Request for Proposal

Use when you know your requirements and want detailed vendor solutions and pricing. This is your main evaluation document for shortlisted vendors.

RFQ

Request for Quote

Use when requirements are fixed and you just need final pricing. Often used after RFP when you're ready to negotiate with finalists.

When procuring disaster recovery solutions, an RFI is helpful for initial market research to understand available technologies and vendor capabilities. An RFP is essential for a detailed evaluation of specific solutions against defined requirements, while an RFQ is generally unsuitable due to the complexity and customization involved.
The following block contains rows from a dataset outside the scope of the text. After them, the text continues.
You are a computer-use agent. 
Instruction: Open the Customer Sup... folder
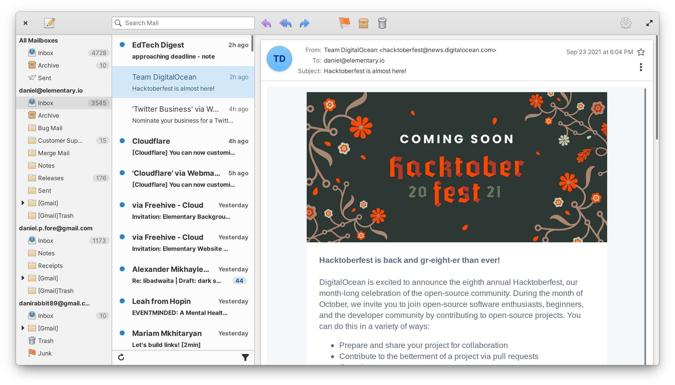(60, 140)
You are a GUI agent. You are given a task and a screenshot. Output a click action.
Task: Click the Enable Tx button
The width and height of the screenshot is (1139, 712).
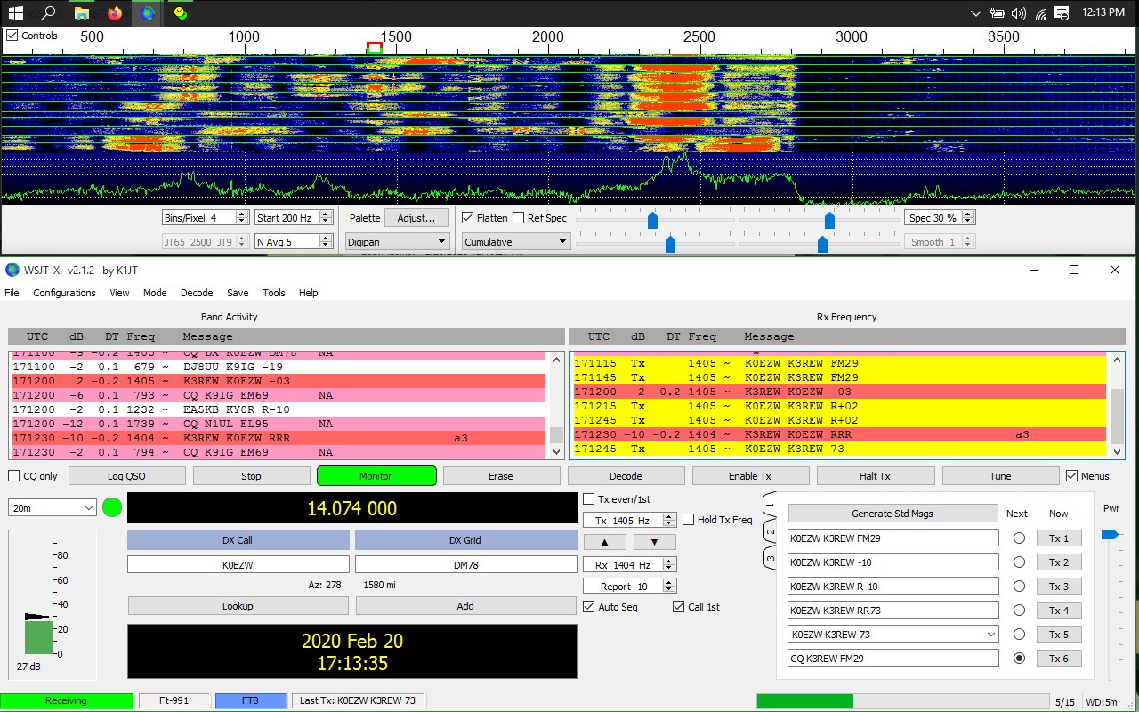click(750, 476)
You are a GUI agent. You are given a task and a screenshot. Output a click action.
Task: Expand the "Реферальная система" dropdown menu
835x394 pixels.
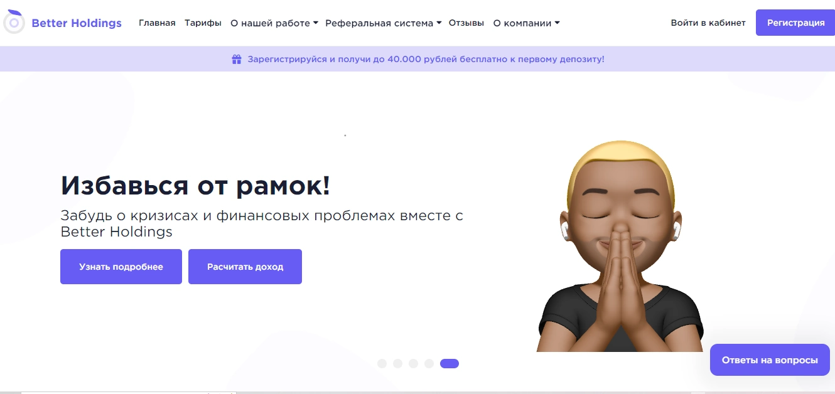[x=384, y=23]
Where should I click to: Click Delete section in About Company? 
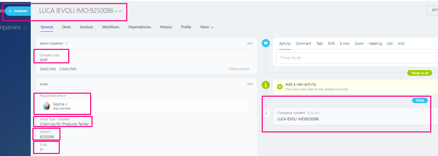pos(239,69)
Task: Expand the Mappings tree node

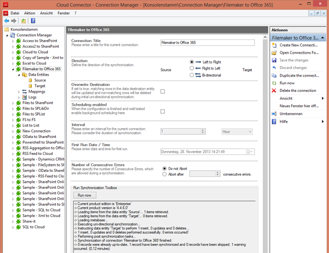Action: pos(19,91)

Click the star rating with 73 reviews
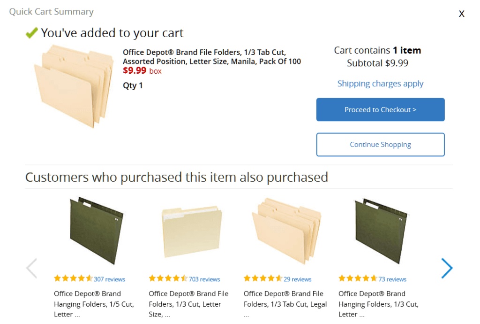(x=358, y=278)
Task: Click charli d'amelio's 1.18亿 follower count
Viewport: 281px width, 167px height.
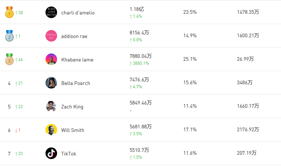Action: (x=137, y=9)
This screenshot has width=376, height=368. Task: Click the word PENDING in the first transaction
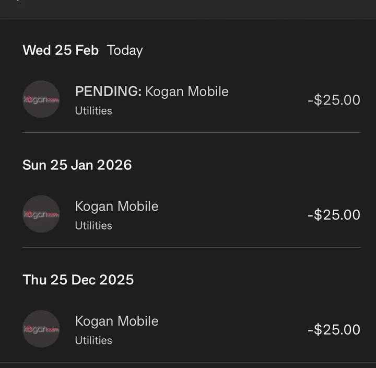coord(108,91)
Technical requirements checklist

Use this checklist when defining your RFP scope.

Data Protection

  • Continuous Data Protection (CDP) with sub-minute RPOs
  • Immutable storage (WORM) to prevent ransomware encryption
  • Air-gapped backups for offline protection
  • Support for various data sources (on-premises, cloud, SaaS)

Recovery Capabilities

  • Automated failover and failback orchestration
  • Granular point-in-time recovery
  • Application-aware recovery
  • Identity resilience (Active Directory/Entra ID protection)

Security

  • Anomaly detection using AI/ML
  • Integration with SIEM platforms
  • Role-based access control (RBAC)
  • Encryption at rest and in transit

Deployment & Management

  • Support for hybrid cloud environments
  • Unified management console
  • Automated DR testing capabilities
  • Compliance reporting dashboards

Compliance

  • Alignment with regulatory requirements (DORA, HIPAA, GDPR)
  • Data residency options
  • Audit logging and reporting
  • Third-party certifications (SOC 2, ISO 27001)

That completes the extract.